(DATA UNDER STUDY Opens)

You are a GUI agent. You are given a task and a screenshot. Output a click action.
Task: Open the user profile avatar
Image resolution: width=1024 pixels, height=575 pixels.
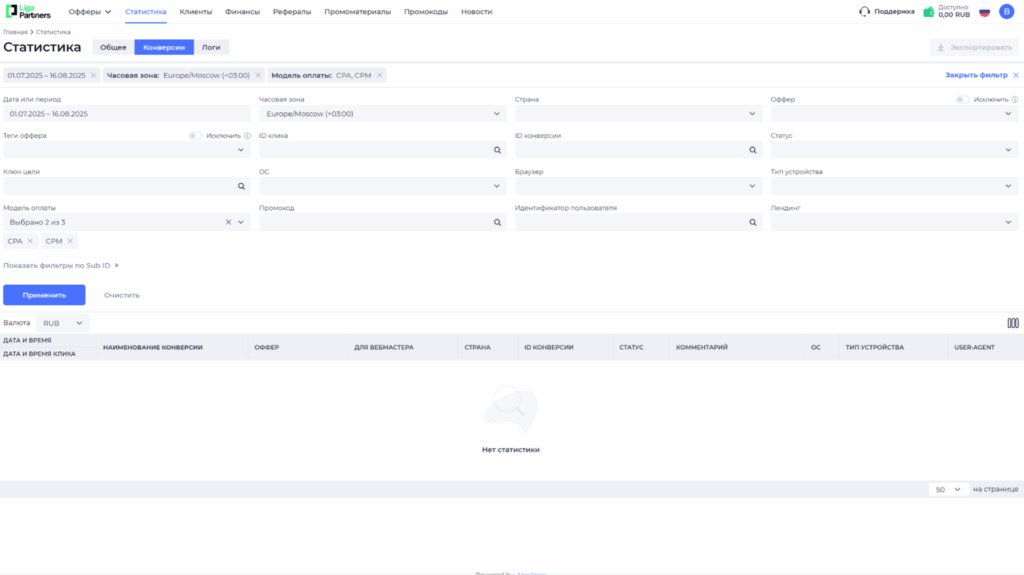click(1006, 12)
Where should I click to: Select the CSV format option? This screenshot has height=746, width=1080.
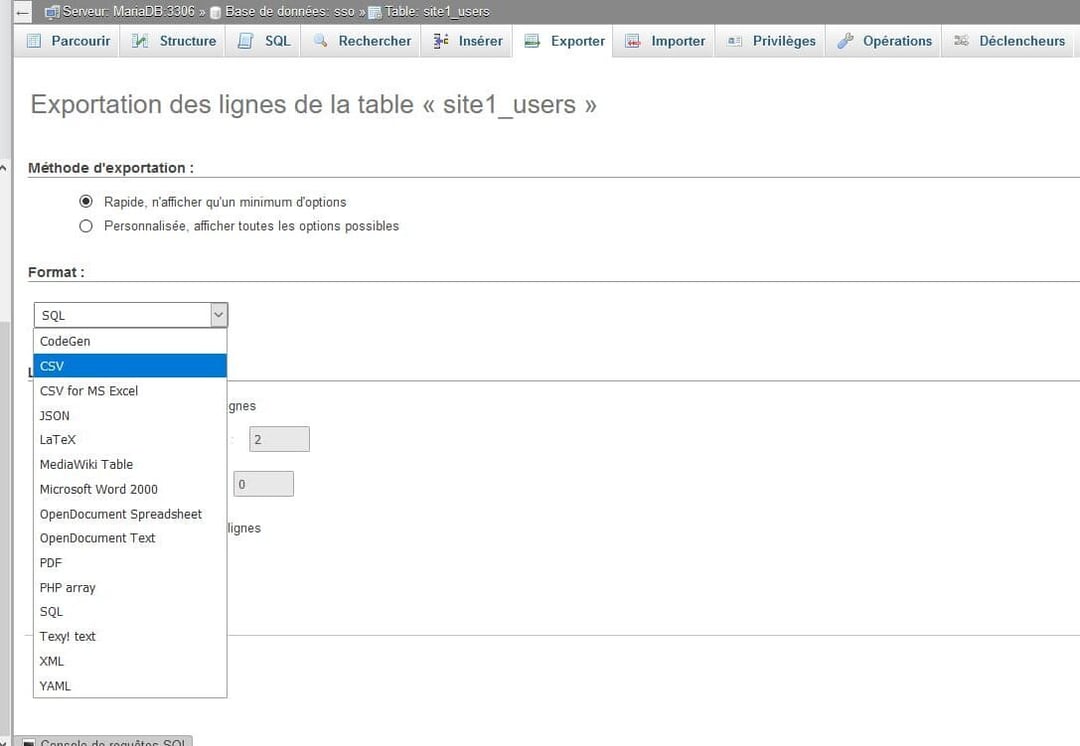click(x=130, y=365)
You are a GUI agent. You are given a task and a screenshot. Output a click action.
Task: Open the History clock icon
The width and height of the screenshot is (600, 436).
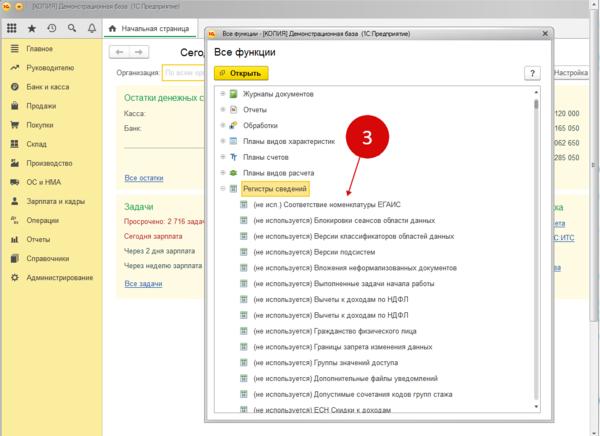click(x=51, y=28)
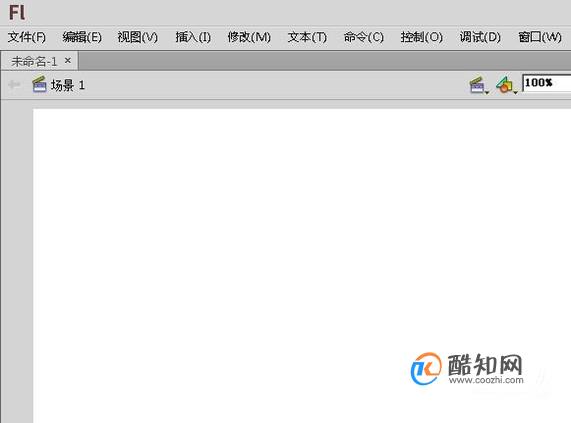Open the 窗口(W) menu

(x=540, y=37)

(DATA UNDER STUDY Closes)
(DATA UNDER STUDY Opens)

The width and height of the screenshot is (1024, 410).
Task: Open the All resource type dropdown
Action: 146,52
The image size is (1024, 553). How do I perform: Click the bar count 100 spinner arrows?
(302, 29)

(DATA UNDER STUDY Closes)

**EXERCISE DIRECTIONS:**
Output exactly the lines of the listing above that start with the one holding "Where should I" and go on through the one holding "Task: Open the History clock icon"; leave the pictures out.

**THE COMPLETED TASK:**
Where should I click to: Select the CSV format option? This screenshot has height=746, width=1080.
click(x=130, y=365)
You are a GUI agent. You are given a task and a screenshot. Output a click action.
Task: Open the History clock icon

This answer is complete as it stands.